Barbara Taylor Bradford - Uma Carta Inesperada

"Justine Nolan é uma mulher de sucesso com uma carreira artística fulgurante. Mas as memórias que guarda com mais carinho remontam à sua infância, um tempo que recorda como mágico. De visita a casa da mãe, Justine abre inadvertidamente uma carta que vai mudar tudo o que ela julgava saber sobre a sua família e até sobre si própria. 
As revelações são tão chocantes que a jovem pede a ajuda e o conforto de Richard, o seu irmão gémeo. Juntos, resolvem descobrir a verdade custe o que custar. Mas para o fazer, ela terá de viajar até Istambul - a vibrante e sedutora cidade onde se cruzam Ocidente e Oriente. É um lugar com os seus próprios segredos e cujo magnetismo aproxima Justine de um homem fascinante que parece saber mais do que aquilo que está disposto a revelar.
E quando os enigmas ocultos durante décadas pareciam finalmente deslindados, Justine recebe um revelador livro de memórias. No coração deste diário reside a sua verdadeira identidade. Esta é a sua grande oportunidade de sarar as feridas de traições do passado e de abraçar um novo amor e uma nova vida."

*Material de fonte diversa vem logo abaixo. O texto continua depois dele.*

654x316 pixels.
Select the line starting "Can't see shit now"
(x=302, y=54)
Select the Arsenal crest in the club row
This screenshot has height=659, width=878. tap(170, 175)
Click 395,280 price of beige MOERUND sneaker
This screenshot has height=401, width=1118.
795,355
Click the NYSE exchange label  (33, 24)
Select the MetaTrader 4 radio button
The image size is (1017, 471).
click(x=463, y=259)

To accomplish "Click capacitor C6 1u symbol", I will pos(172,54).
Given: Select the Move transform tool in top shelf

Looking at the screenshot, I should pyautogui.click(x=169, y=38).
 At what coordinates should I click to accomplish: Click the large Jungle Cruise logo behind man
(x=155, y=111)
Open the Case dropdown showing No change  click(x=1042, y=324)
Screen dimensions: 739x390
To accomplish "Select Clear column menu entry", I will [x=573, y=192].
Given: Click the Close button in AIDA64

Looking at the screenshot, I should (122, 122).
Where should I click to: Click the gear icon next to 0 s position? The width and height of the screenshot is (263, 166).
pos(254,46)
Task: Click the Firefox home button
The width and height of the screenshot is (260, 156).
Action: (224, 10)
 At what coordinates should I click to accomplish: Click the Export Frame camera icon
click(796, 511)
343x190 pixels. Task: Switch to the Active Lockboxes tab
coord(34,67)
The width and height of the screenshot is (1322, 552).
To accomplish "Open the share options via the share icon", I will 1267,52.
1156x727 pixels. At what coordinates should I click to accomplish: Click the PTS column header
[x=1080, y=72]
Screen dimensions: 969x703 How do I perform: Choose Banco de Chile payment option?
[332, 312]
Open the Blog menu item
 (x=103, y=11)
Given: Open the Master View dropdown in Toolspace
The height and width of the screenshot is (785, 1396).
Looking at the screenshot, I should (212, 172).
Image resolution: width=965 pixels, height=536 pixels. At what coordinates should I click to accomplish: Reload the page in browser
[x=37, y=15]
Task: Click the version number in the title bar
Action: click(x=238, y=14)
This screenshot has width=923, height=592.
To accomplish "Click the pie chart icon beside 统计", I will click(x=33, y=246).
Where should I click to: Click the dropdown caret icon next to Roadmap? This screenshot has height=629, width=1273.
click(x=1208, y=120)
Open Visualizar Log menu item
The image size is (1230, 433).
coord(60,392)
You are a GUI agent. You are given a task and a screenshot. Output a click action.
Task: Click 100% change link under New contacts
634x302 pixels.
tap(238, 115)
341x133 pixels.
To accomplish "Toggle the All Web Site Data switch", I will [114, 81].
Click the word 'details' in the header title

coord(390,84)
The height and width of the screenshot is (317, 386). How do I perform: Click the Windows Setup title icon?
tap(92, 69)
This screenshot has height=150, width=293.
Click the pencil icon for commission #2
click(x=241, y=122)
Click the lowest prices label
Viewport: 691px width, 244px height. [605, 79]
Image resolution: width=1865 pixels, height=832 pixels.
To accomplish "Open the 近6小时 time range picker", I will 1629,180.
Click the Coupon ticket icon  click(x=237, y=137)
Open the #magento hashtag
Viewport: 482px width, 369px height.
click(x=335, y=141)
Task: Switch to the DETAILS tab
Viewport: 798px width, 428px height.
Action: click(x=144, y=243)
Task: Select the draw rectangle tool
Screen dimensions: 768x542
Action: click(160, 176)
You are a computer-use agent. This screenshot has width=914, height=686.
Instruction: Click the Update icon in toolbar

A personagem principal, Justine, é fantástica, perfeita, encontra o homem perfeito ao primeiro olhar, não há dificuldades, não há erros, não há dúvidas. As restantes personagens são apagadas pelo fulgor de Justine. A "má da história" é básica, é simplesmente o poço de todos os defeitos.
É demasiado preto e branco. Demasiado fácil, demasiado perfeito. Demasiado sem sal.


Com desejos de boas leituras, até ao próximo livro.
AS


(Lido em Março de 2014)

quarta-feira, 19 de março de 2014

J. K. Rowling - Uma Morte Súbita

"(...) romance sobre uma pequena comunidade inglesa aparentemente tranquila, Pangford, começa quando Barry Fairbrother, o conselheiro paroquial, morre aos quarenta e poucos anos. A pequena cidade fica em estado de choque e aquele lugar vazio torna-se o catalisador da guerra mais complexa que alguma vez ali se viveu. No final, quem sairá vencedor desta luta travada com tanto ardor, duplicidade e revelações inesperadas?"




Gostei do novo estilo da J.K. Rowling, apesar de ter lido aos bocadinhos de cada vez. Este facto, aliado ao número de personagens, fez com que me por vezes me sentisse um pouco perdida sobre quem era quem. Mas a culpa não é do enredo, mas do tempo que passava entre a leitura. Tenho a noção de que a minha opinião seria diferente se o tivesse lido seguido. Mesmo assim, recomendo.

Com desejos de boas leituras, até ao próximo livro.
AS


(Lido em Março de 2014)

Ainda estou viva

Mais de meio ano depois, regresso.
desta vez não é por preguiça de escrever, foi mesmo por falta de tempo para ler. Ler uma página por dia - e em muitos dias nem isso conseguir - foi frustrante. Nunca me tinha acontecido demorar tanto tempo a ler um livro. Mas pronto, voltei e voltei em grande, cheia de vontade de ler.

Vou continuar não dar classificações pelos motivos aqui explicados.